New Delhi: As per the Medical Technology Association of India (MTaI), the broad-brush criteria for public procurement will cause proliferation of manufacturing of low-quality products in India while high-quality components retain their axis abroad.
At present, India has got adequate manufacturing capabilities for products like syringes, cannulae, stop cocks, extension lines, blood bags, dressings, hospital furniture, and suction machines, but lacks the desired ecosystem for devices like heart lung machines, pacemakers, complex catheters, etc., the Association has stated.
“Unlike several other sectors, medical devices are comprised of thousands of very varied products in engineering and design complexity. A uniform 25-50% local content ask, preceding any meaningful scaling up of the missing sophisticated component ecosystem will create a risk of ‘garage manufacturing’ with low cost – low quality Chinese knocked-down kits based assembly.” MTaI Director Mr Probir Das said at a press conference held in New Dlehi.
“This is compounded by the fact that India’s medical devices regulatory regime is new, the rules and their implementation is nascent, and the country’s materio-vigilance programme will take time to scale up. Any preferential provisions for public procurement at this stage must only be limited to products where India has existing manufacturing capacity. The capacity should be validated by credible third parties like PWC & KPMG,” he added.
MTaI Chairman and Director General Mr Pavan Choudary said MTaI members applaud the government’s Ayushman Bharat initiative and are committed to support all initiatives that ensure growth of the sector.

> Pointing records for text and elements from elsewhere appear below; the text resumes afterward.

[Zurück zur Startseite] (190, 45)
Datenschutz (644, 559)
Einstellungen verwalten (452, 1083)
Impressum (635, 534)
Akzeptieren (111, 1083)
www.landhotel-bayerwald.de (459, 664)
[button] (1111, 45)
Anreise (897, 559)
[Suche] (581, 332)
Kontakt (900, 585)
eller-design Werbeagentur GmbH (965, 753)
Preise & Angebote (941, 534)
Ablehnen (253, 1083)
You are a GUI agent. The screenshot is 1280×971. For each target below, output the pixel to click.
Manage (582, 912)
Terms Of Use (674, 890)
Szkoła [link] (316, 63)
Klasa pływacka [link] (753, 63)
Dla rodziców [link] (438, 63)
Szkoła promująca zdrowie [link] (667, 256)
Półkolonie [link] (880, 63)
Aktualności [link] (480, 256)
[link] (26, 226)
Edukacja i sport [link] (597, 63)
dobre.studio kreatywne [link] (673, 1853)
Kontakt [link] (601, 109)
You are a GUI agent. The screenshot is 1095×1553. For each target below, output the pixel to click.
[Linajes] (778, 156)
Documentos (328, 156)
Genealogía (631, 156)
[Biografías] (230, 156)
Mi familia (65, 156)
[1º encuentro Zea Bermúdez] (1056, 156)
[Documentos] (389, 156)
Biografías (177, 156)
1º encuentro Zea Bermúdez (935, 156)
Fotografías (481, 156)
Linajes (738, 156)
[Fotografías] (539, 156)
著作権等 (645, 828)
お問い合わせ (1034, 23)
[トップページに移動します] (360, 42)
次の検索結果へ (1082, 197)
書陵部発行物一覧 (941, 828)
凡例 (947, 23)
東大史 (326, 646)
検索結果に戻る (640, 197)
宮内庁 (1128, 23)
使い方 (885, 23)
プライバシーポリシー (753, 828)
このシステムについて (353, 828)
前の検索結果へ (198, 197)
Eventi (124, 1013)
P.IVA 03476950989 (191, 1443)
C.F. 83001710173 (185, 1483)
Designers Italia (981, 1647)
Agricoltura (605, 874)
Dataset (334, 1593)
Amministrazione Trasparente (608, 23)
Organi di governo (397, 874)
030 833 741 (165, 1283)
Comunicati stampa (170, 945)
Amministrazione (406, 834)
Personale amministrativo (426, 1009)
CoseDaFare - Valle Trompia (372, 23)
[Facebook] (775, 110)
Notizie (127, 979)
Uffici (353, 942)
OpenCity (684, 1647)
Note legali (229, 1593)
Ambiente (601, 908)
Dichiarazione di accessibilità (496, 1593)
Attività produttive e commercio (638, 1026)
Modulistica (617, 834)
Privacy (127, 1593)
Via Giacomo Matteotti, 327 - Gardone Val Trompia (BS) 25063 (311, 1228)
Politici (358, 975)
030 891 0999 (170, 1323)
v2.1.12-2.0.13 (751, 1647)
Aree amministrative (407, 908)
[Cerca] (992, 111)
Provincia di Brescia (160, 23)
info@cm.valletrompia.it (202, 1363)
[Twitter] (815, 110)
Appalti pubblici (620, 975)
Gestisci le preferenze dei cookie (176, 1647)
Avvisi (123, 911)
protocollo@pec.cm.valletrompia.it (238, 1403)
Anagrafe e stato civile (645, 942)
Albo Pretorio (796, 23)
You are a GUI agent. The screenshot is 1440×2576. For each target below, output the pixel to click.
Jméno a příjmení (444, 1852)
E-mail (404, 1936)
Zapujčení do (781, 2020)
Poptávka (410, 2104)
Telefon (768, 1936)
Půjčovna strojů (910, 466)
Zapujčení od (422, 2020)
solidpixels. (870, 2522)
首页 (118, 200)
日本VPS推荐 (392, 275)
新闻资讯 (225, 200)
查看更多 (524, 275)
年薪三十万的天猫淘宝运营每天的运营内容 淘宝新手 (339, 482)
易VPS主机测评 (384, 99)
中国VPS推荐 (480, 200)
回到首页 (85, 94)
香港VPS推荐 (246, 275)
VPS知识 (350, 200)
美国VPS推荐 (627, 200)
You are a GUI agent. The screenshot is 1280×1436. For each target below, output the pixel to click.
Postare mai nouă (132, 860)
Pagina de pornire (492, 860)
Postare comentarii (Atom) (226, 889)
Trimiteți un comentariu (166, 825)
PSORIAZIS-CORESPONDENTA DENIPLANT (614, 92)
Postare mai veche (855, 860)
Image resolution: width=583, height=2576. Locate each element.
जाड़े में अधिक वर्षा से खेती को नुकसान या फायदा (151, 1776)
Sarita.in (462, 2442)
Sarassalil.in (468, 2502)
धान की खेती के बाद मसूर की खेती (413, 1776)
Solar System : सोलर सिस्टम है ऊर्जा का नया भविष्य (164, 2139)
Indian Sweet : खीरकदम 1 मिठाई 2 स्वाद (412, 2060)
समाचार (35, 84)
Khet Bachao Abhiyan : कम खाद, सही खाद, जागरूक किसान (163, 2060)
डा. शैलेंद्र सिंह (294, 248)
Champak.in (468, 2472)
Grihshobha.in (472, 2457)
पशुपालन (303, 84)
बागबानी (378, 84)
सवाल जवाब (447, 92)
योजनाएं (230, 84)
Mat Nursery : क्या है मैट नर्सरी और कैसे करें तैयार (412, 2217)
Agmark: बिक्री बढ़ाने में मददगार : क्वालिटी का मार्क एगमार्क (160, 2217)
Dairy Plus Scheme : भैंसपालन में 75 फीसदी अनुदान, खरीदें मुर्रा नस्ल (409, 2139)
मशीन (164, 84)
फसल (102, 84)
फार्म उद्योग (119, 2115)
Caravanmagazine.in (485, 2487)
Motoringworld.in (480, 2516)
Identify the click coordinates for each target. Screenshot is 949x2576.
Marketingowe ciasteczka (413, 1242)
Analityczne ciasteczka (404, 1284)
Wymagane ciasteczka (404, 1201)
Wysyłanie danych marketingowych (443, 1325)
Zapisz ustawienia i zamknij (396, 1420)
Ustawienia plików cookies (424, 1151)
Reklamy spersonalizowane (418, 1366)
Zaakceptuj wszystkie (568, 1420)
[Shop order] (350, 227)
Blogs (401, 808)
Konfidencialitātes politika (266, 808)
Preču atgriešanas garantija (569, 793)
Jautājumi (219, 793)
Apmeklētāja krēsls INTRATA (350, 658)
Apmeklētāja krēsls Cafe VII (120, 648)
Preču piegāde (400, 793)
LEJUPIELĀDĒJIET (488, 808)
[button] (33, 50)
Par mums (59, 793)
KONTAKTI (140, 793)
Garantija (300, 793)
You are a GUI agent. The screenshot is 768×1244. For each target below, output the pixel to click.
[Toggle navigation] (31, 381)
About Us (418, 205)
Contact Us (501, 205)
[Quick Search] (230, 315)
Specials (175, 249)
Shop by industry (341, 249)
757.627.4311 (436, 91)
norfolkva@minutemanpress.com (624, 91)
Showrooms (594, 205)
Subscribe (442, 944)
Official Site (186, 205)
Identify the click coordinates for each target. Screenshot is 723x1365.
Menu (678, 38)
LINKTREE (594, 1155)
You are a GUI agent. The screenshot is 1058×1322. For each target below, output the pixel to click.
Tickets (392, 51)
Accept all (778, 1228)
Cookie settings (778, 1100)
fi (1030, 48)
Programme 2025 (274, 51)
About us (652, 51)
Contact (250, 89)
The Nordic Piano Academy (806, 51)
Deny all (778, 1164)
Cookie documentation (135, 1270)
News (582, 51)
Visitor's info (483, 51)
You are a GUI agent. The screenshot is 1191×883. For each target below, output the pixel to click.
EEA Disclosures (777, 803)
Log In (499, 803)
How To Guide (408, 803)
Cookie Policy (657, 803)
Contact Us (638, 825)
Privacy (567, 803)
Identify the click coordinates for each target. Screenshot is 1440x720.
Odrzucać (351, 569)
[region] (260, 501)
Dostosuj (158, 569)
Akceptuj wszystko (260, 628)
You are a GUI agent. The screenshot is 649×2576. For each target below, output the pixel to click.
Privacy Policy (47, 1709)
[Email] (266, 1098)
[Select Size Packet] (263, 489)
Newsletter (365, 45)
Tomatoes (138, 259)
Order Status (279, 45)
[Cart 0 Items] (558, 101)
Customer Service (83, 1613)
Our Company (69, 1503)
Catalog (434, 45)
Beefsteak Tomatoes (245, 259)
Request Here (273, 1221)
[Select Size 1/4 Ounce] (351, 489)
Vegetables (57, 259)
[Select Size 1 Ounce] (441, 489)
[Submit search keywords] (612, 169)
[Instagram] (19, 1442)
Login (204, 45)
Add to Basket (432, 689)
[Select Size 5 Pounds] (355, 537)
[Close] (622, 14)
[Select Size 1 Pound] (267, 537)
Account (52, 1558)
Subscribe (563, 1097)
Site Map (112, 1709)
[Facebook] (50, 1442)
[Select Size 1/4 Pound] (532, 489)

“But somewhere there is an over-simplification of a complex problem. Measures like price capping and preferential market access without taking into account the complexity of the sector are going to create obstacles in the realization of ‘Make in India’ goal,” Mr Choudary said. “This year the FDI in medical devices was clearly pipped to cross USD 1 billion, thanks to this government’s move of bringing it on the automatic route. However, it has dipped to just USD 184 million. Why did the FDI lose it trajectory of growth is what the government should ask,” He added. (See attached enclosure)
Mr Das said, “It has clearly been evidenced that the arbitrary price control mechanism has created uncertainty among global MedTech majors about India. This weakening sentiment is certainly counterproductive to Make in India. Also, the growth of the high quality, organized private hospital segment in India was on the back of the availability of globally the best/innovative products. If the same products exit India, there will certainly be a shrinkage of the organized private sector healthcare. This will have a detrimental effect on the market size, and thus on Make in India.”
MTaI Director Mr Sanjay Bhutani said that trade margins should be rationalized on the basis of price to trade in case of imported products and price to a distributor in case of locally manufactured products. “Different medical devices have different market adoption investment requirements (e.g. a hypodermic syringe may not have the same physician training investment needs as a trans-catheter heart valve). Therefore, different marketers require different levels of profitability that is both fair and logical. Hence, TMR should be based on Price to Trade, which takes into account investments in training, localisation R&D, government taxes and surcharges.”